[Given request a]
Could you restate word for word the stretch of the gallery review from "Andrea Rosen concludes" through "the second space."?

[Excerpted passage]
Entering the second gallery, Rosen cleverly spreads out seven much larger and dramatic works. This lofty space becomes a platform for Ruby’s striking sculptures which dominate the floor and tremendous copper pieces by Fontana juxtaposed with Ruby’s collages. Rosen introduces one of Sterling Ruby’s ceramic basins, which take various remains of ceramics and are re-fired to form one cohesive work. “Excavator Dig Site” (2010) seems to be most entrancing as a bold centerpiece, featuring fragments and objects coated in bronze on a stainless steel pedestal. Through the work, Ruby explores and exaggerates the raw and rough disciplines of how Fontana handles bronze and ceramic.
Andrea Rosen concludes the show with a third gallery exclusively displaying the sculptures of both Fontana and Ruby. This space is smaller, and as it may be inappropriate to include another work as massive and intrusive as “Excavator Dig Site,” Rosen makes use of this space by only showing ceramic works by the two artists. Through this final analysis, the contextualization of Ruby with Fontana becomes much more understandable, featuring ceramic works by Fontana similar to the first space and Ruby’s ceramic basin in the second space.
Rosen creates new relationships between these two artists and, “The purpose of the show,” she says, “is to allow people to expand their perceptions, and I feel really that the show does that, and I think people are able to expand their vision through their enthusiasm around the work.”

[Given request b]
In the listing, can you edit the stretch from the line containing "You are a computer-use agent. The" through the line containing "will (x=1018, y=909)." so that "Open" becomes "Launch" and nothing else changes? Return only those lines.

[Excerpted data]
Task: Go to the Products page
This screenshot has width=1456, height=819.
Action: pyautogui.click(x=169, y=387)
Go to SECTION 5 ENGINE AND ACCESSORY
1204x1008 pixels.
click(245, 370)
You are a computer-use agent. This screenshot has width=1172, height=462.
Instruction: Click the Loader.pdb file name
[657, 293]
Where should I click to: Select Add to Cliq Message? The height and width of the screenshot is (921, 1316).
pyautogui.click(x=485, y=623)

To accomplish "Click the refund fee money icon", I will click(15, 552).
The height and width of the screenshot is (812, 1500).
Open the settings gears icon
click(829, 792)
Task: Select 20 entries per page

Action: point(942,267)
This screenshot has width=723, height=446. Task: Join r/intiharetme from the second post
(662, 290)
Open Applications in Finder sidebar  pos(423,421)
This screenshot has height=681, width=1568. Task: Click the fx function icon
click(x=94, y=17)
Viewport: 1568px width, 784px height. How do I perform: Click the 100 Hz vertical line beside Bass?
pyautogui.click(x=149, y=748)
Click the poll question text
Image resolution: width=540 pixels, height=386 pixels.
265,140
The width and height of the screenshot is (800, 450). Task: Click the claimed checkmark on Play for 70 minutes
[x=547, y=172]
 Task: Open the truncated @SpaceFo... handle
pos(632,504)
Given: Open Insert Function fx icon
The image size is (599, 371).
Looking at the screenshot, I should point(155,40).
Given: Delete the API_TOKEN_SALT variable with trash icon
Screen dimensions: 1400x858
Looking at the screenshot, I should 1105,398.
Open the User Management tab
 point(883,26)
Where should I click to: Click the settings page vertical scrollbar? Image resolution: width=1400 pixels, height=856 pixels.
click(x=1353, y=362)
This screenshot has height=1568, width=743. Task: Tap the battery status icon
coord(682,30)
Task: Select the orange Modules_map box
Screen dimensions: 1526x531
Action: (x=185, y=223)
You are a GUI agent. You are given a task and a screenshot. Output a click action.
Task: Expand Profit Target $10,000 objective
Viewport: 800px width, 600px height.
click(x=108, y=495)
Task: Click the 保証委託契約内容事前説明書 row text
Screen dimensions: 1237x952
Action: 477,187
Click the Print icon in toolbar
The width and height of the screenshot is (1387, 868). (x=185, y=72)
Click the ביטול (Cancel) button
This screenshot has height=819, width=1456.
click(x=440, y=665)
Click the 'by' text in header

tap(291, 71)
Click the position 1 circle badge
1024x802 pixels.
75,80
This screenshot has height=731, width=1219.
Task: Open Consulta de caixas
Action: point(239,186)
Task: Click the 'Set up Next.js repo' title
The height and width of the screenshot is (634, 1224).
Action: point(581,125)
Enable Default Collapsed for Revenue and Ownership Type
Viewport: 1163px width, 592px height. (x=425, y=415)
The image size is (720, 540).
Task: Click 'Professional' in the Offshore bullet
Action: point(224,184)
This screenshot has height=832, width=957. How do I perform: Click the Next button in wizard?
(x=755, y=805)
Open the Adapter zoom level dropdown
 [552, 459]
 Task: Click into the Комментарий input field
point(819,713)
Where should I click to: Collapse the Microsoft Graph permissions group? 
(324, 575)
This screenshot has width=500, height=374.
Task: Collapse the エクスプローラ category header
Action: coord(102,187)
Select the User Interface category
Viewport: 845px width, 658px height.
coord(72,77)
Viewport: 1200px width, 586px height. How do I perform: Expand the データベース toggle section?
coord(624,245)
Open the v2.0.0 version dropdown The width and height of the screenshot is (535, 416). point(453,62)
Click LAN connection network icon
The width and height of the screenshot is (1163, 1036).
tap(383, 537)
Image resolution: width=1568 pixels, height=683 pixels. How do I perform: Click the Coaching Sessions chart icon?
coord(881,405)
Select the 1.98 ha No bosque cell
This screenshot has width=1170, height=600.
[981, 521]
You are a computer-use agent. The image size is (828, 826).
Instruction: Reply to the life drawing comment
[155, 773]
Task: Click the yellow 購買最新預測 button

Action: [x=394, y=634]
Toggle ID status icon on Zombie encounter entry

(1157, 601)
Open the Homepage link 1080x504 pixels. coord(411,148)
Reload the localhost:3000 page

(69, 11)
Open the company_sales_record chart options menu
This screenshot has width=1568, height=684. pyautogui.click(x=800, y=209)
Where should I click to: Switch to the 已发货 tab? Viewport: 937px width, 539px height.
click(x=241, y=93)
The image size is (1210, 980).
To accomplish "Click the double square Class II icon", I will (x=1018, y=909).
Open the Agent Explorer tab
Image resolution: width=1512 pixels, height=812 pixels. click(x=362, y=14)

[Exercise answer a]
Andrea Rosen concludes the show with a third gallery exclusively displaying the sculptures of both Fontana and Ruby. This space is smaller, and as it may be inappropriate to include another work as massive and intrusive as “Excavator Dig Site,” Rosen makes use of this space by only showing ceramic works by the two artists. Through this final analysis, the contextualization of Ruby with Fontana becomes much more understandable, featuring ceramic works by Fontana similar to the first space and Ruby’s ceramic basin in the second space.

[Exercise answer b]
You are a computer-use agent. The image size is (828, 826).
Instruction: Reply to the life drawing comment
[155, 773]
Task: Click the yellow 購買最新預測 button

Action: [x=394, y=634]
Toggle ID status icon on Zombie encounter entry

(1157, 601)
Launch the Homepage link 1080x504 pixels. coord(411,148)
Reload the localhost:3000 page

(69, 11)
Launch the company_sales_record chart options menu
This screenshot has width=1568, height=684. pyautogui.click(x=800, y=209)
Where should I click to: Switch to the 已发货 tab? Viewport: 937px width, 539px height.
click(x=241, y=93)
The image size is (1210, 980).
To accomplish "Click the double square Class II icon", I will (x=1018, y=909).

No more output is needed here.